Give back exactly the lines of the material below that start at the one holding "1289x785 pixels. Task: Choose" and end at the last line, minus the pictures.

Dataset records Block Start

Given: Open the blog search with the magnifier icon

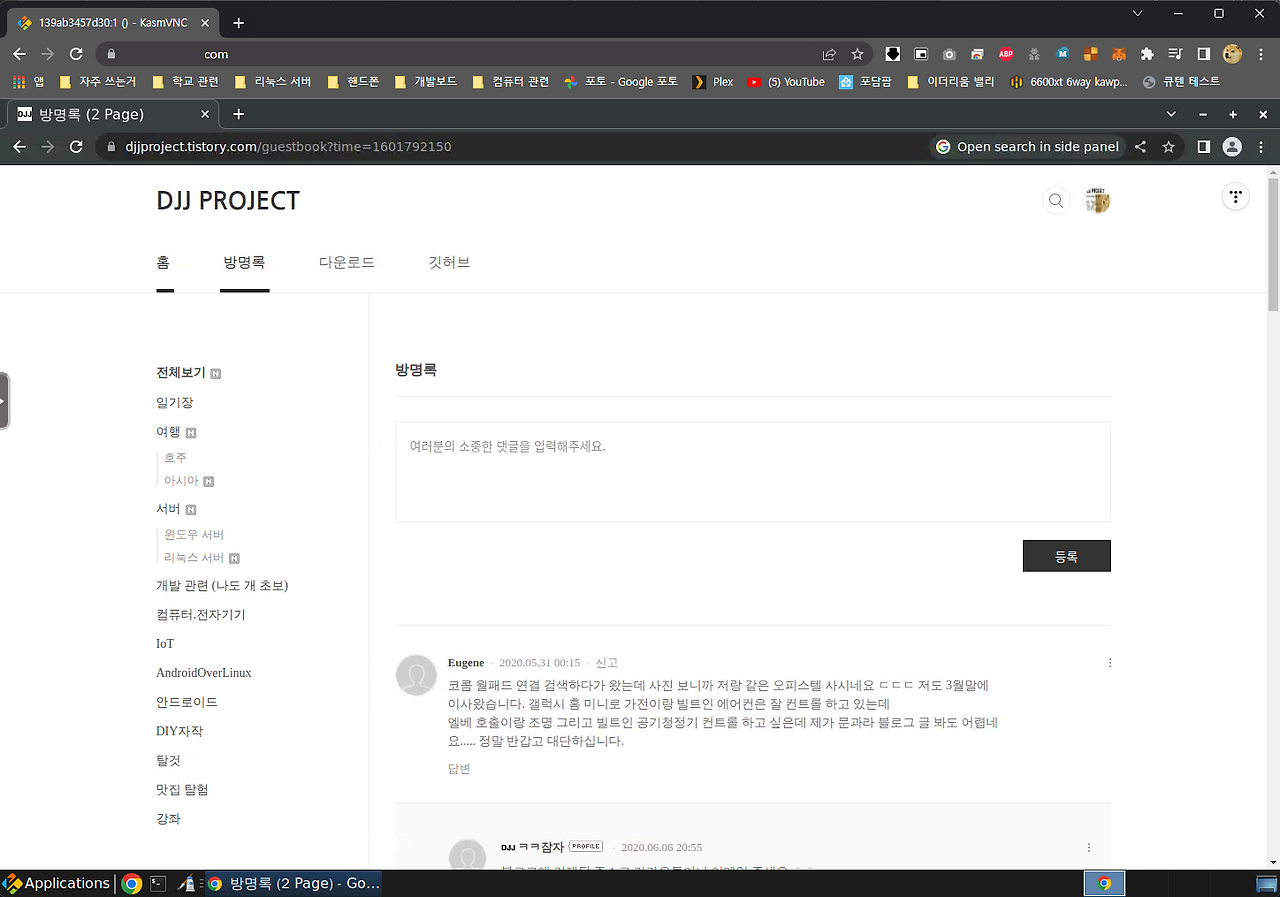Looking at the screenshot, I should pyautogui.click(x=1056, y=200).
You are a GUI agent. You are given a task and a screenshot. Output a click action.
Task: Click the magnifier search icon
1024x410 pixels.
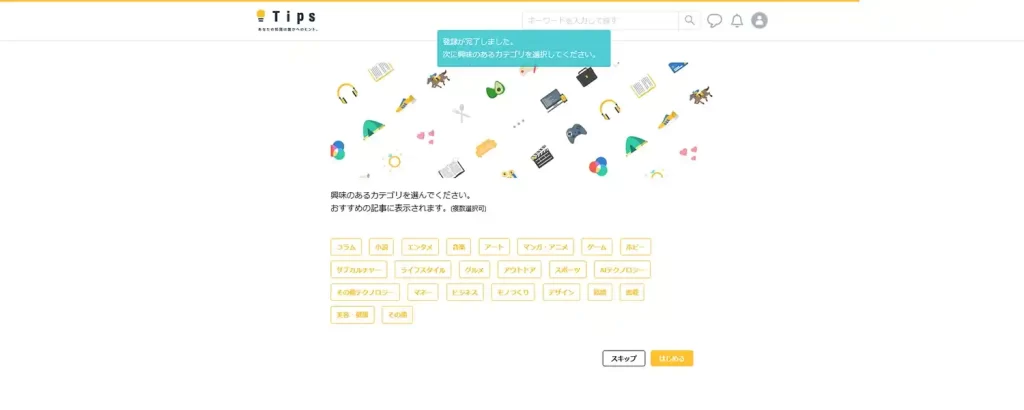pyautogui.click(x=690, y=20)
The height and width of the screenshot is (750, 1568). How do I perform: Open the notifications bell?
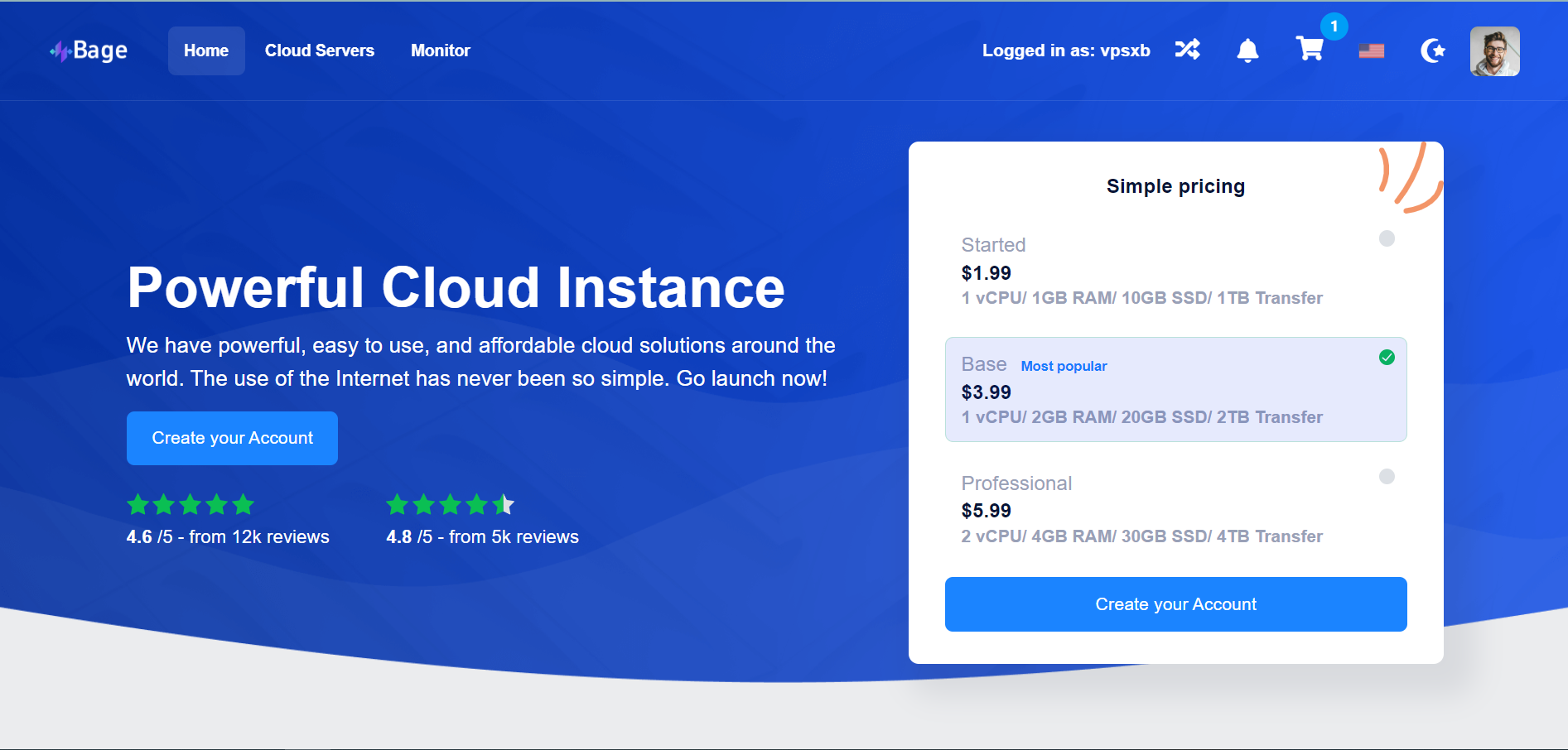click(1247, 51)
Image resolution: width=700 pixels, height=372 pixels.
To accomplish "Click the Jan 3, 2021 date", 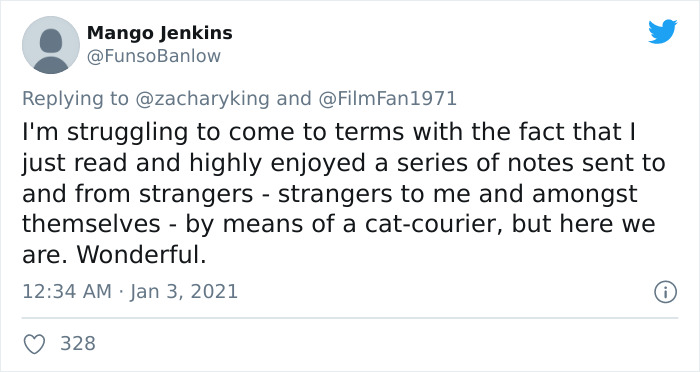I will [x=184, y=292].
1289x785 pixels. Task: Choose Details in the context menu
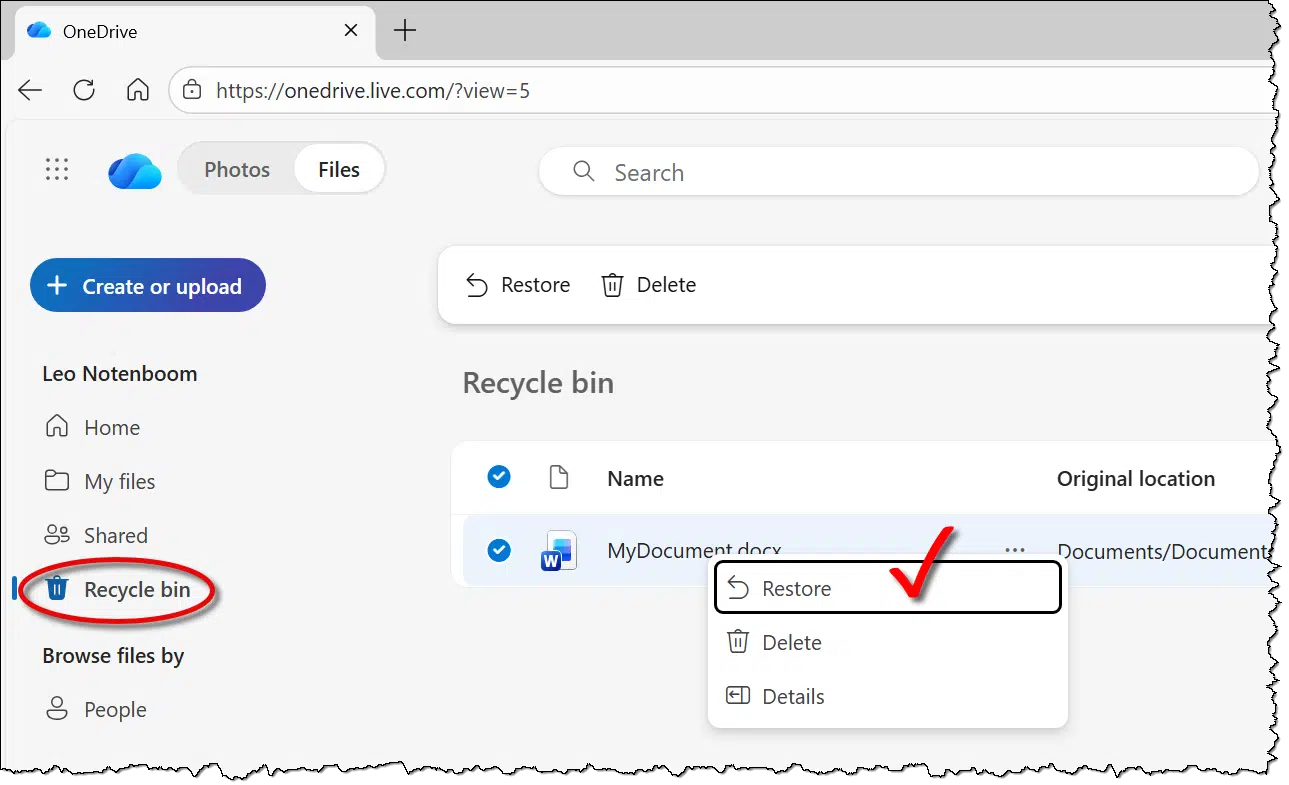pyautogui.click(x=793, y=696)
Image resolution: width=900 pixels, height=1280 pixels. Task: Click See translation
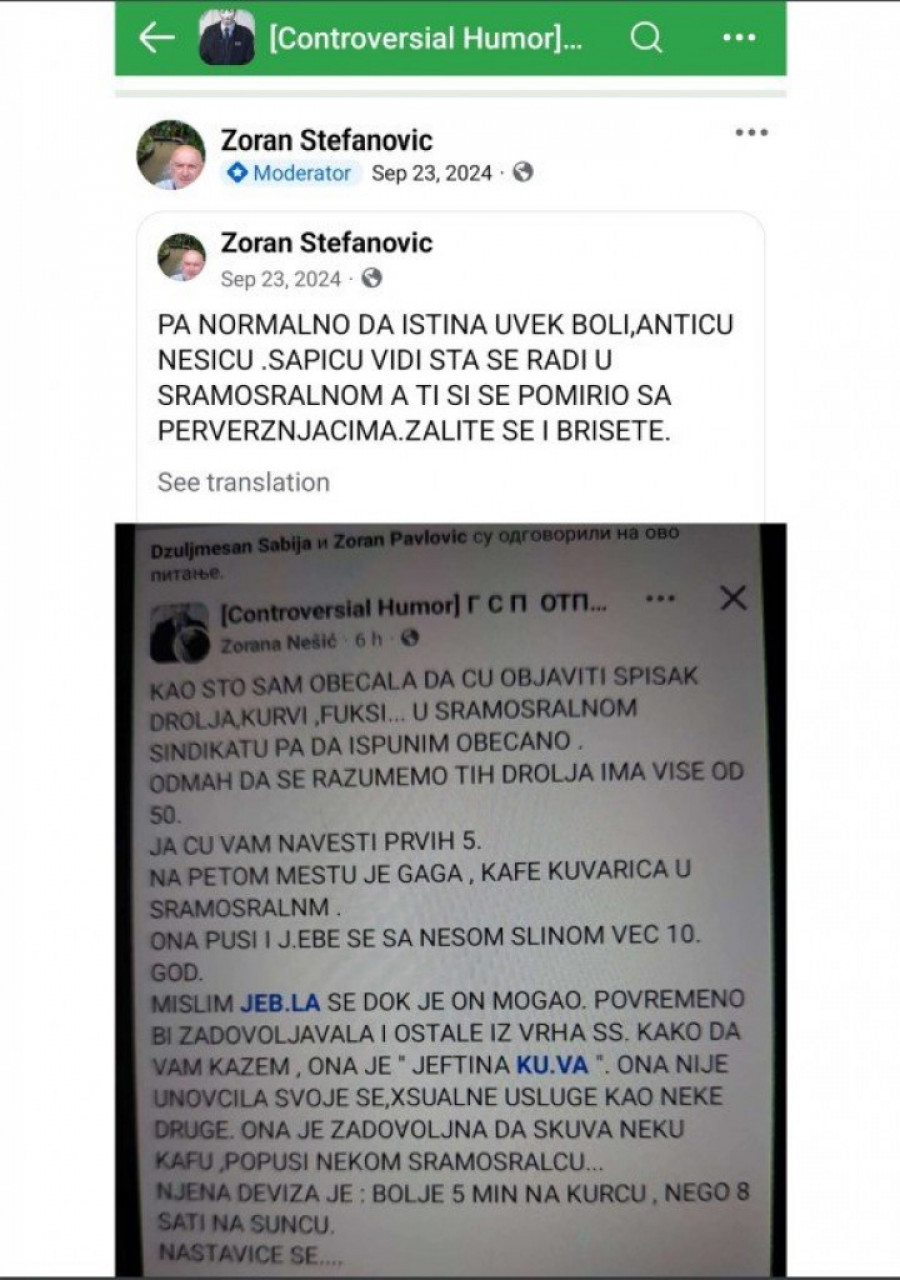[243, 482]
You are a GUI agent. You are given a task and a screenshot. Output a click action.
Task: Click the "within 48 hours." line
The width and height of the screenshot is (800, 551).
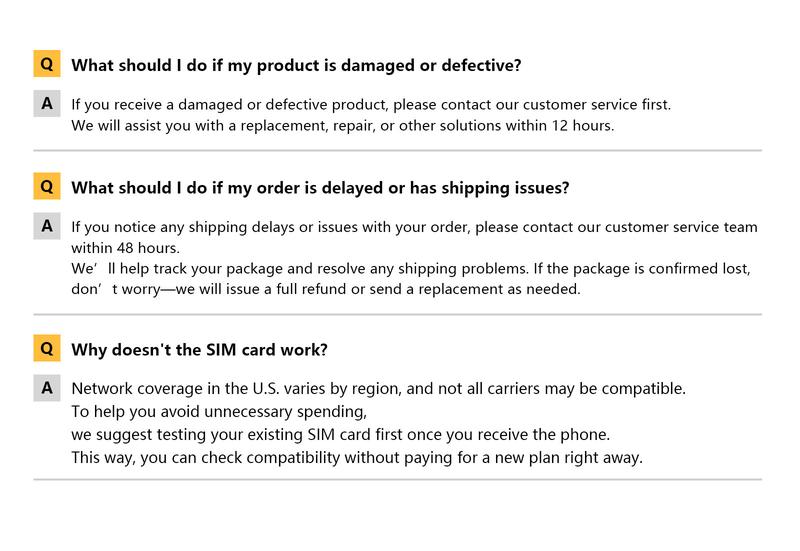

Dataset records Block End

## Answer section
1289x785 pixels. Task: Choose Details in the context menu
pyautogui.click(x=793, y=696)
Image resolution: width=900 pixels, height=1280 pixels. Task: Click See translation
[243, 482]
You are a GUI agent. You are given a task and a screenshot. Output a click action.
Task: Click the "within 48 hours." line
The width and height of the screenshot is (800, 551).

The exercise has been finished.